The Relay Ground Station was to be simply a relay facility, operated automatically and remotely from the United States. There would be few Australians or Americans on site at the RGS, and they would have no substantive operational role. There would be no processing or analysis at the RGS of the data that would flow through it untouched to Buckley AFB. Effective Australian oversight of the DSP and SBIRS missions on site at Pine Gap would simply be impossible. This situation, the submission conceded, ‘would require different arrangements.’ (§12)
Optimistically, the submission argued, the Australian government could achieve full knowledge and concurrence with the DSP and SBIRS systems’ missions through the new facility by making ‘the largest possible contribution to the mission of the facility’ in five ways, all of which were to be reflected in the Implementing Arrangements (§13):
- ‘agreement on the missions to which the data passing through the RGS will contribute’, with consultations over new missions, and ‘annual reviews of the operation of the system of which the RGS is a part’;
- ‘the ability to have direct access to the data passing through the RGS; full Australian access, in real time, to the event reporting produced by the central processing facility in the US’;
- ‘an Australian capacity to contribute to the tasking of the DSP/SBIRS system’;
- involvement of Australian personnel in the team monitoring the operation of the RGS at Pine Gap’; and
- stationing ‘Australians in the United States to work in the central Mission Control Station’. (§13)

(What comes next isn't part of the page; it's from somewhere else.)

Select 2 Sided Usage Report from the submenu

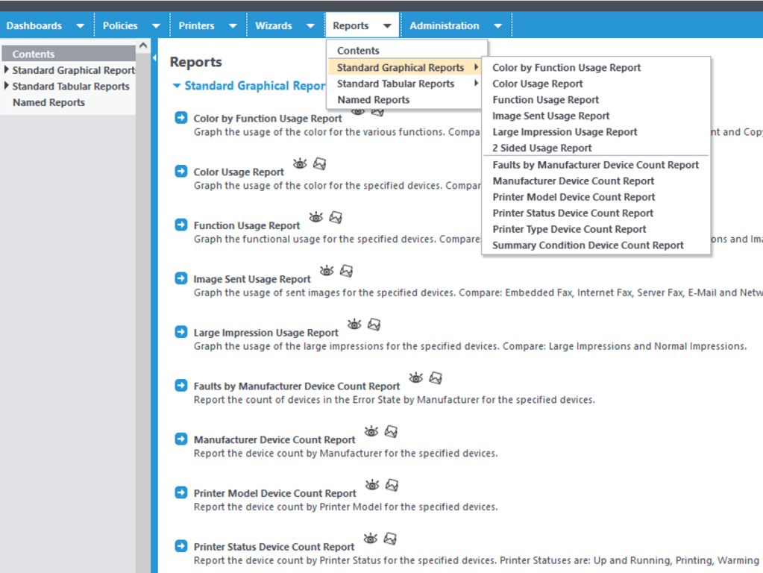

The last measure, embedding Australians at Buckley AFB, the submission argued, would remedy the otherwise inherent absence at the RGS of ‘the quality of partnership and interaction which we have achieved at the Joint Defence Facilities’. (§14)
In fact, the submission’s case for confidence in its model of Full Knowledge and Concurrence for the Relay Ground Station was largely a matter of making the best of an inherently difficult situation. Each of the five elements proffered as a foundation for the legitimacy of the RGS fell short:
- Agreement on the mission of the DSP/SBIRS systems was confined to the publicly acknowledged high-level general goals of contributing to stable deterrence through nuclear early warning and avoidance of false alarms, but showed no evidence of recognition of an Australian role in nuclear strike targeting, let alone consideration of the consideration of the consequences of such a goal.
- Having direct access to the data passing through the RGS and the analysis produced by it may have been a desirable goal for Australian defence purposes, but in itself would not give Australia the capacity to intervene in that flow in the event of serious disapproval of a particular application.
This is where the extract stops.